PM: For Palestinian state to emerge everyone needs to adjust concepts of sovereignty

Only way to ensure that territory ceded by Israel does not turn into “third Iranian enclave around Israel's border” is to have long-term security presence.

Netanyahu speaks with Bob Schieffer on CBS's “Face the Nation”  (photo credit: screenshot)
Netanyahu speaks with Bob Schieffer on CBS's “Face the Nation”
(photo credit: screenshot)
If there is ever to be a Palestinian state, everyone is going to have to adjust their ideas of sovereignty, Prime Minister Benjamin Netanyahu said in an interview broadcast Sunday.
Netanyahu, who filmed the interview with CNN’s Fareed Zakaria during his stay last week in New York, said that the only way to ensure that territory ceded by Israel does not turn into a “third Iranian enclave around Israel’s border” is to have a long-term Israeli security presence inside a future Palestinian state.

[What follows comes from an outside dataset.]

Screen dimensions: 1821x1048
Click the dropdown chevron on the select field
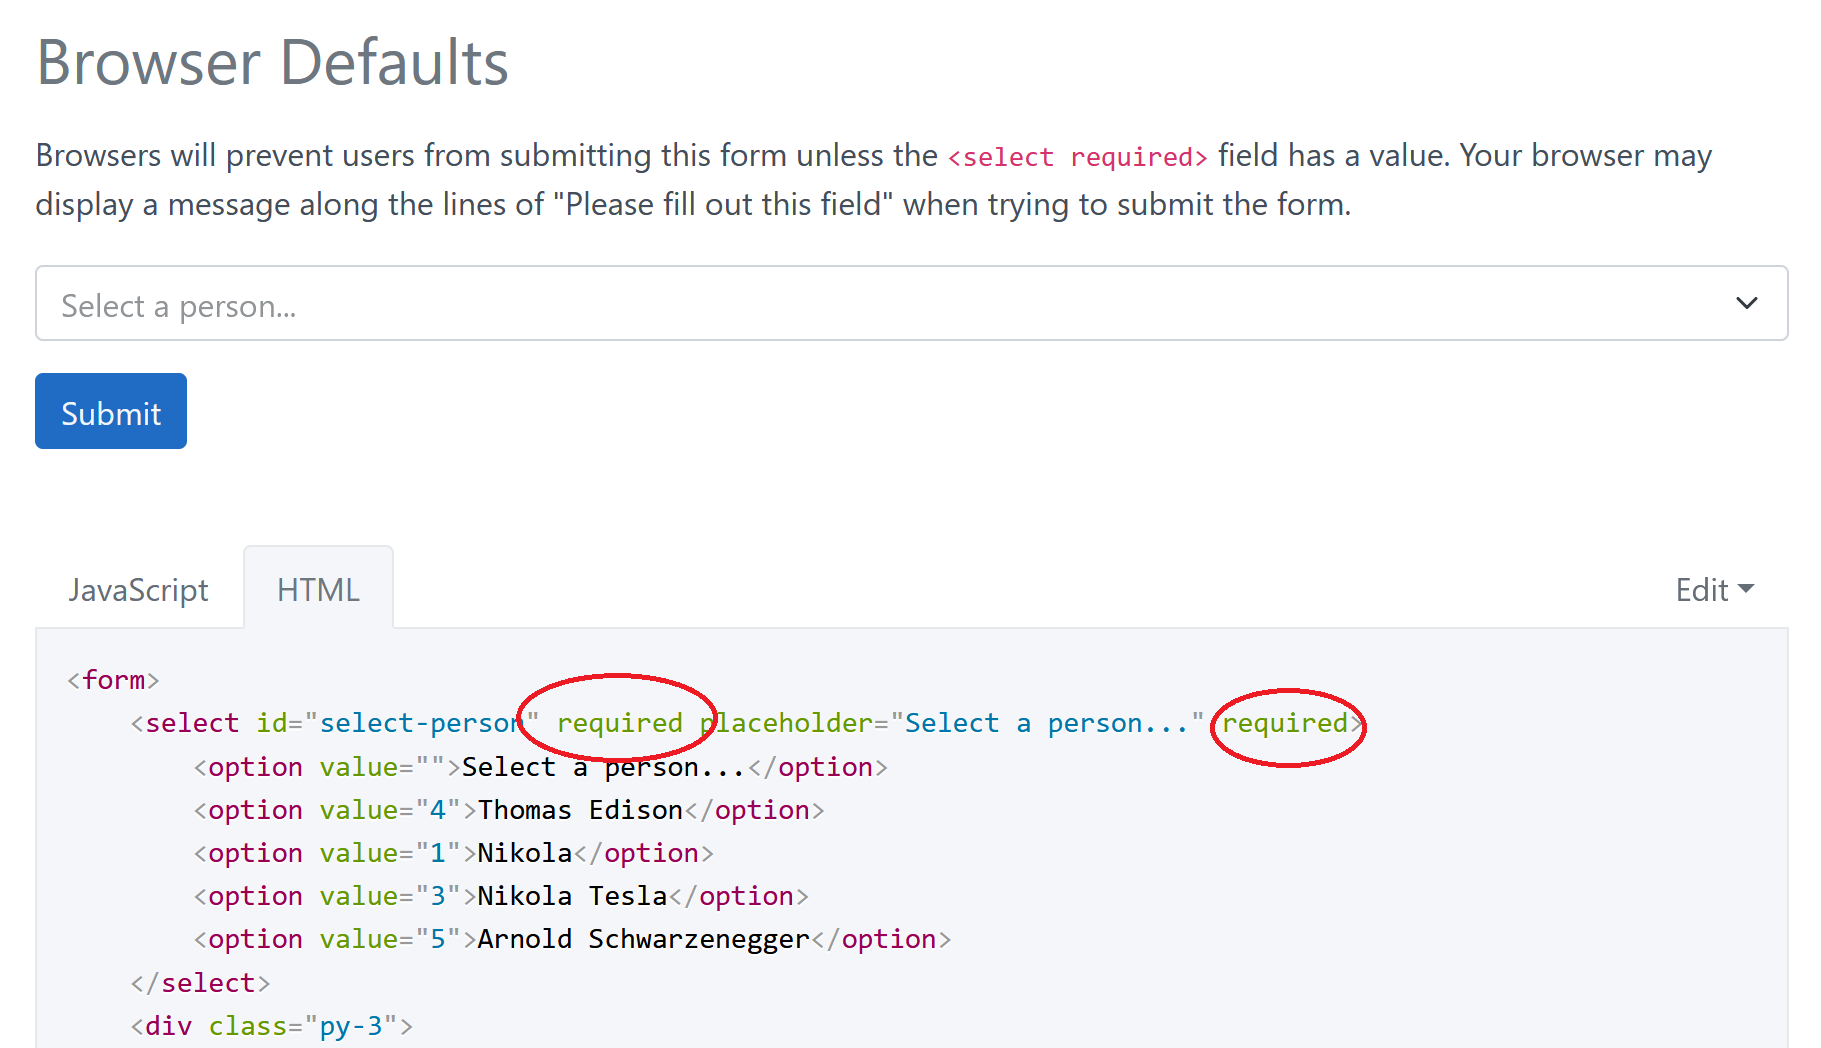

The Palestinians, according to Netanyahu, “say: ‘Oh, you can’t do that. That offends our sovereignty. We can’t have the security presence or military presence of our former enemy on our soil. That doesn’t square with independence.’ I say: Really? How about American forces in Germany 70 years after the fact or in Japan or in South Korea?” While acknowledging that “no analogy is perfect and identical,” Netanyahu said that if Hamas takes over the West Bank, “they could stop our international airport with mortars, not rockets, not missiles.
Mortars, a guy with a mortar. So we have to find a security solution that is real, and I think it’s possible.”

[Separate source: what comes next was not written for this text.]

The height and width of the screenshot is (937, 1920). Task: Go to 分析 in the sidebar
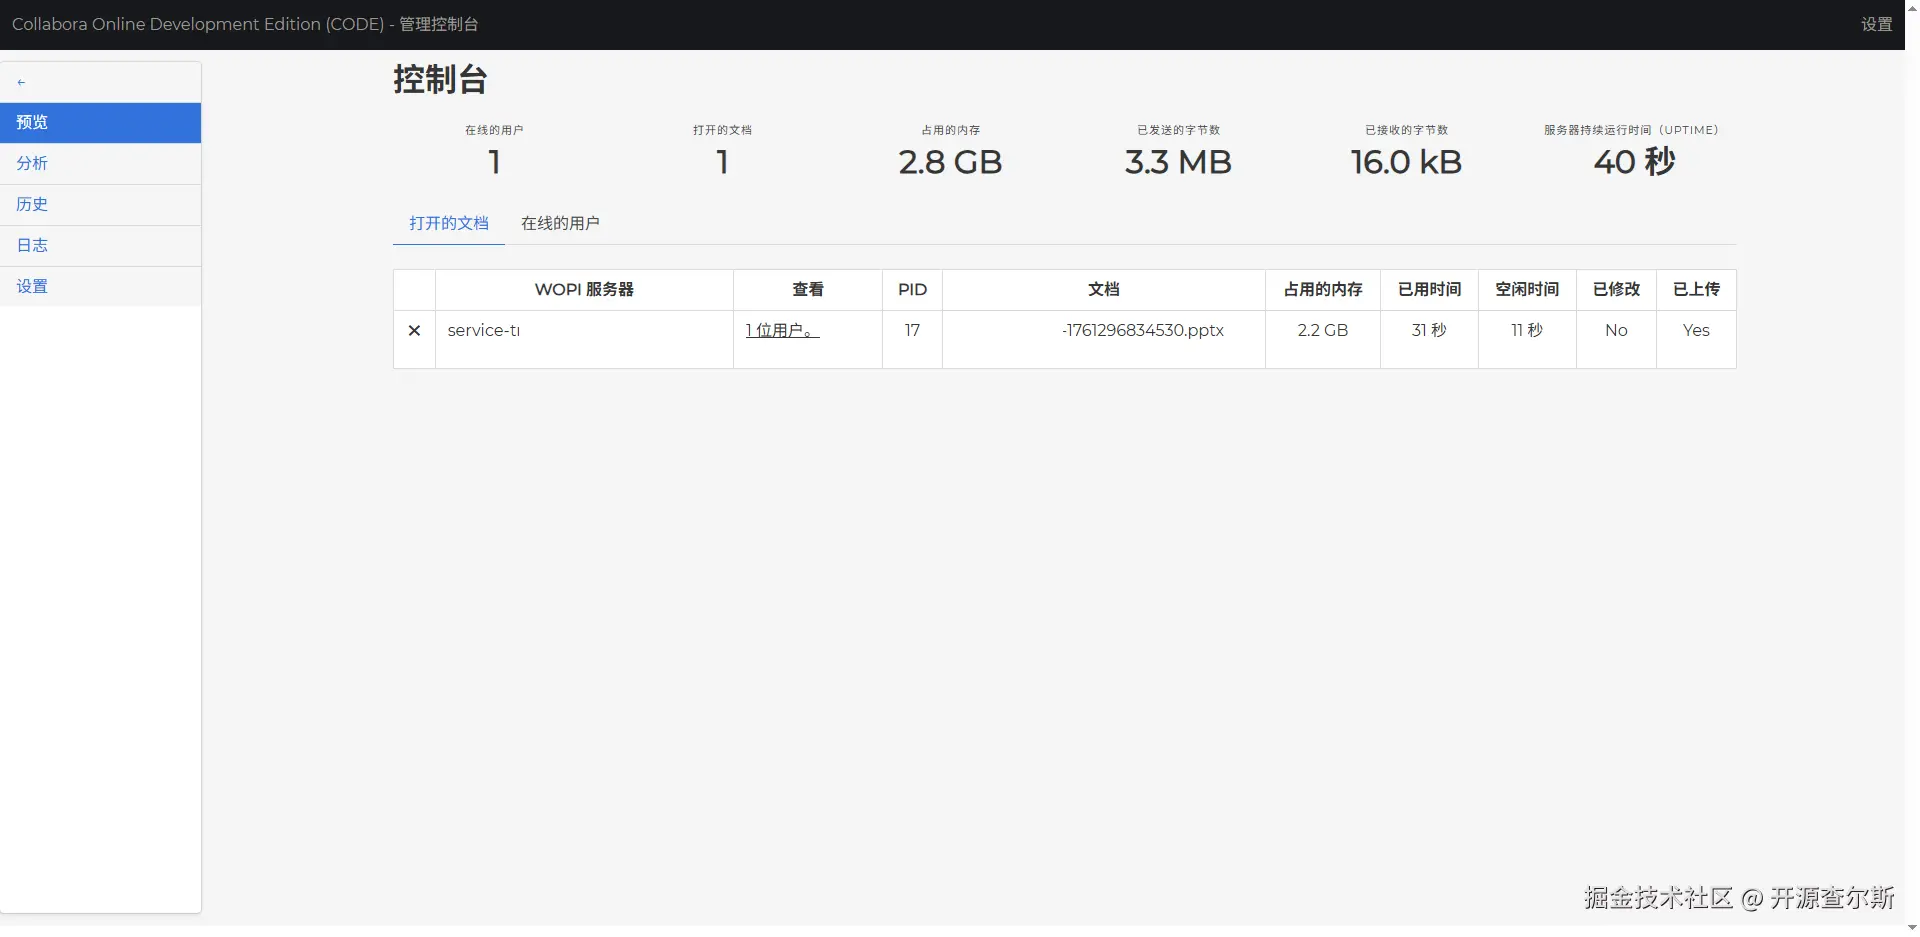[x=32, y=163]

To do this, he said, “I think we have to adjust our conceptions of sovereignty. I don’t know if there’s absolute sovereignty anywhere. I don’t see it in the economic field. We’re all tied to international structures.
We’re all tied to limitations.
And I think we have to think about having these security arrangements, which over time could be made shared security arrangements, but that’s the way to keep Israel safe, paradoxically to keep the Palestinian Authority intact, and ultimately to secure peace.”

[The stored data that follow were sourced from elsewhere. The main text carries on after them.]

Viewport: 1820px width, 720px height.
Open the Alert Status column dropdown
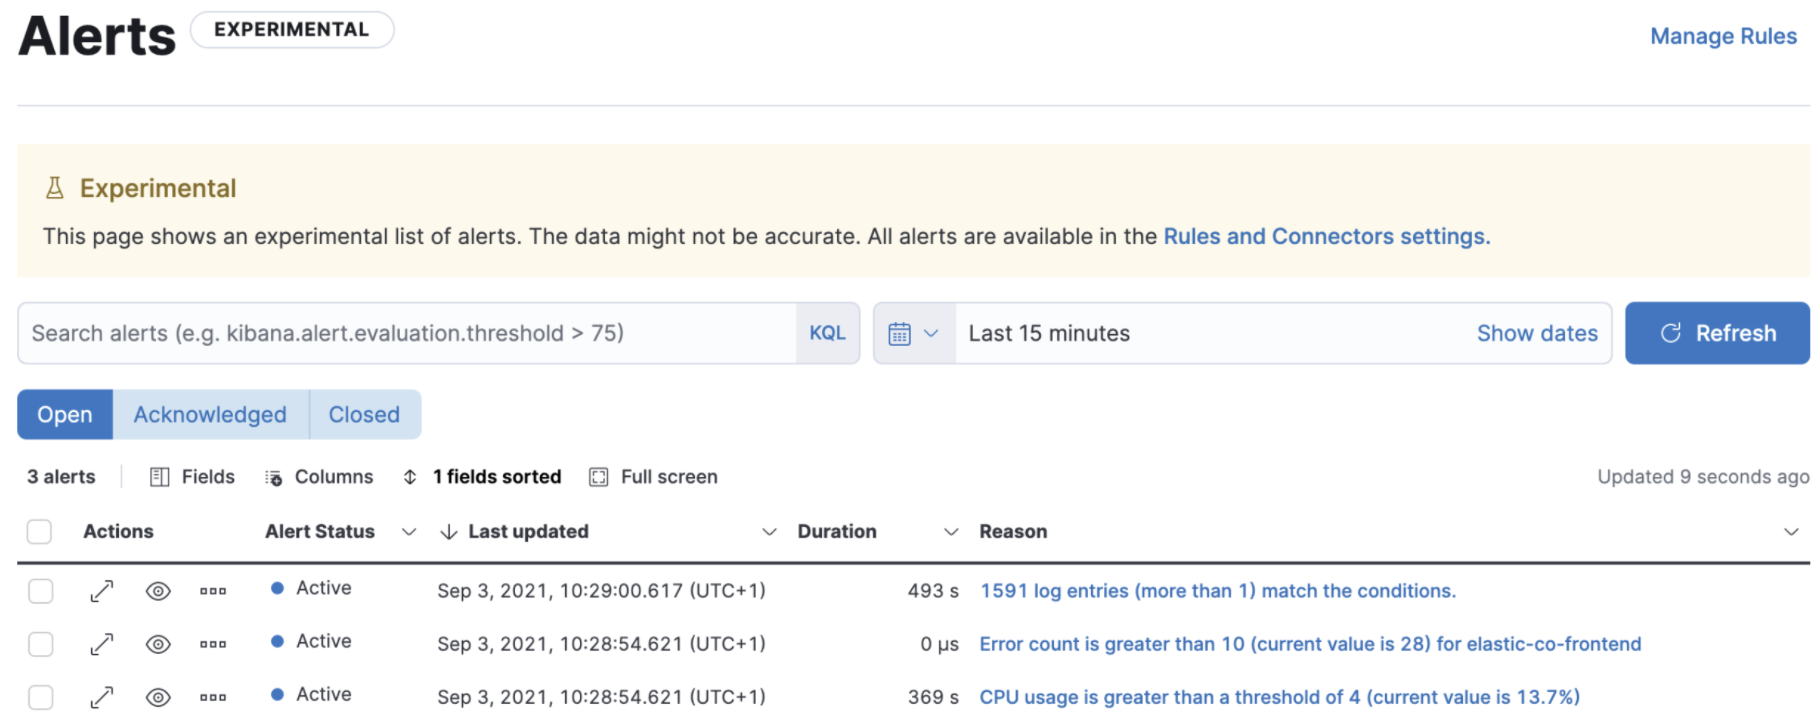point(409,532)

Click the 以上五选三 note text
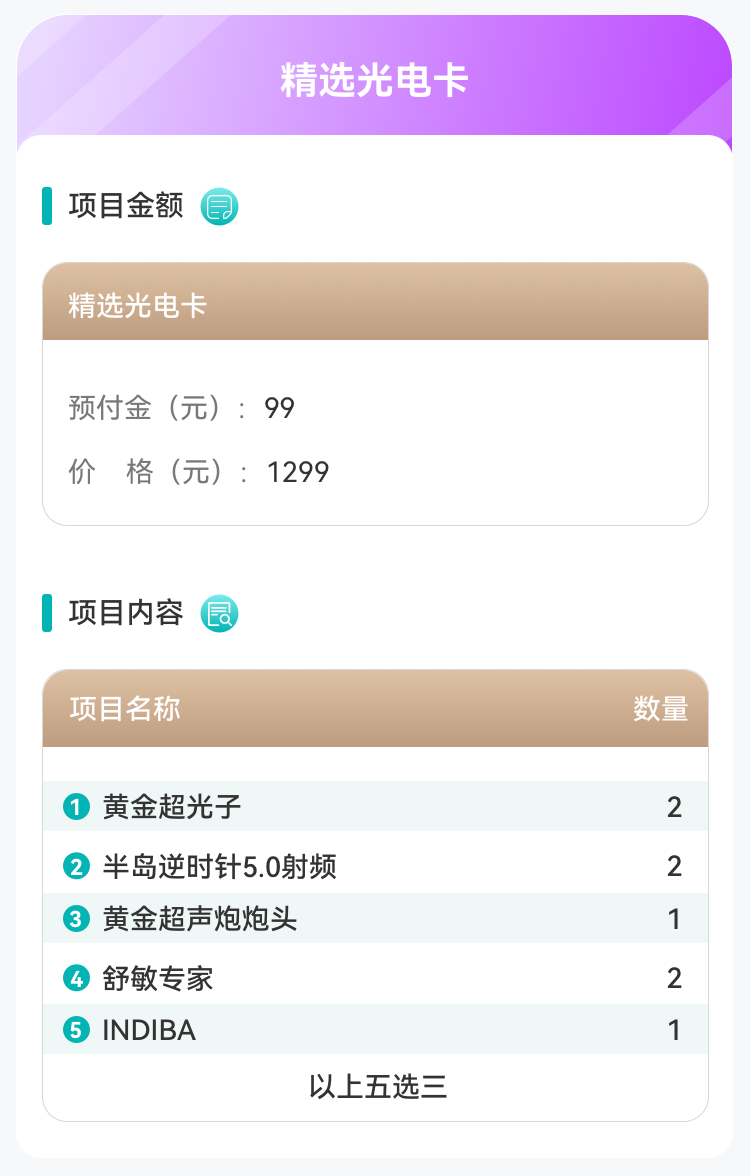click(x=377, y=1086)
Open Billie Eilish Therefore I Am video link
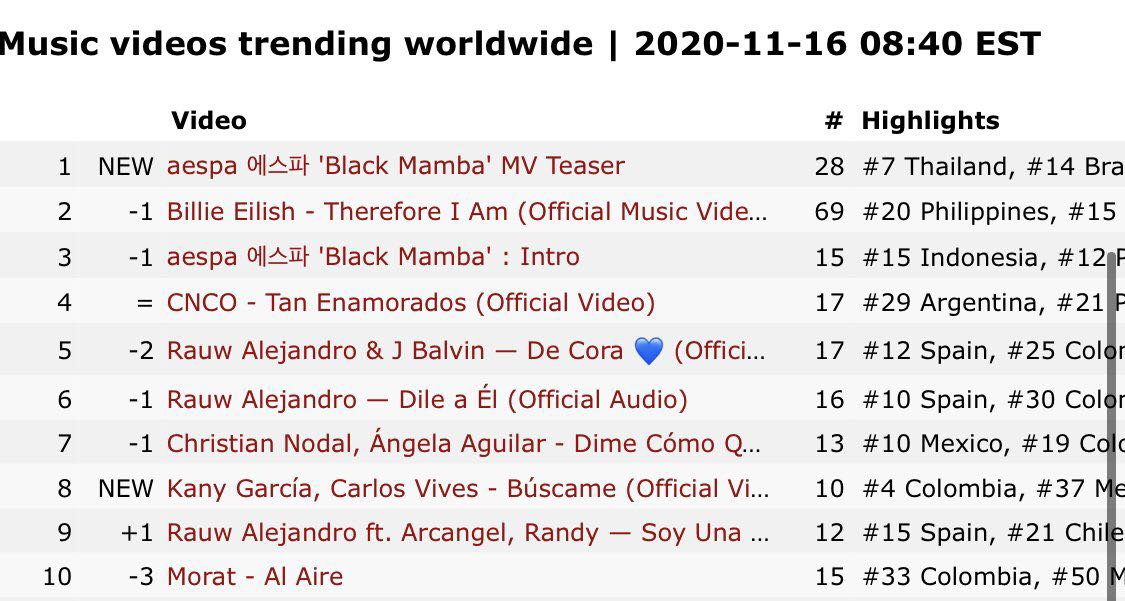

The Palestinians have made clear that they are adamantly opposed to any protracted Israeli security presence anywhere in a future Palestinian state, including along the Jordan River.
Asked about Israel’s assessment of the strength of Islamic State, Netanyahu – who just a month ago put the figure of Islamic State fighters at 10,000, or about half that of Hamas – said Sunday that they have “several tens of thousands by now. It’s growing by day because they’ve got about 2 million petrodollars revenue a day.”
As to whether the situation in the Middle East, where all Israel’s enemies seem to be fighting one another, was good or bad for Israel, Netanyahu replied, “When your enemies are fighting each other, don’t support one or the other.
Weaken both. That means that we fully support [US] President [Barack] Obama’s goal to defeat ISIS [Islamic State], but we also believe that you should prevent Iran from becoming a threshold nuclear power, to prevent them from having the capacity to enrich enough uranium for the bomb in short order.”
When asked whether Israel could live with an Iran that retains some 5,000 centrifuges, reportedly some 3,500 more than the Americans are saying they are willing to let them have, and 4,500 less than the Iranians are demanding in negotiations, Netanyahu replied: “To the extent that they have centrifuges, which is contrary to our position, the more they have, the worse the deal gets. The fewer they have, the more time it will take them to enrich uranium to make the bomb.”
In another interview aired Sunday that was also filmed last week, with Bob Schieffer on CBS’s Face the Nation, Netanyahu was again asked about the harsh US criticism of the Givat Hamatos development – which the prime minister stressed was a development meant for both Jews and Arabs – and allowing Jews to move into the overwhelmingly Arab neighborhood of Silwan.
“I think condemning it is wrong,” he said. “And I’m, frankly, baffled. I think it’s not the American way.”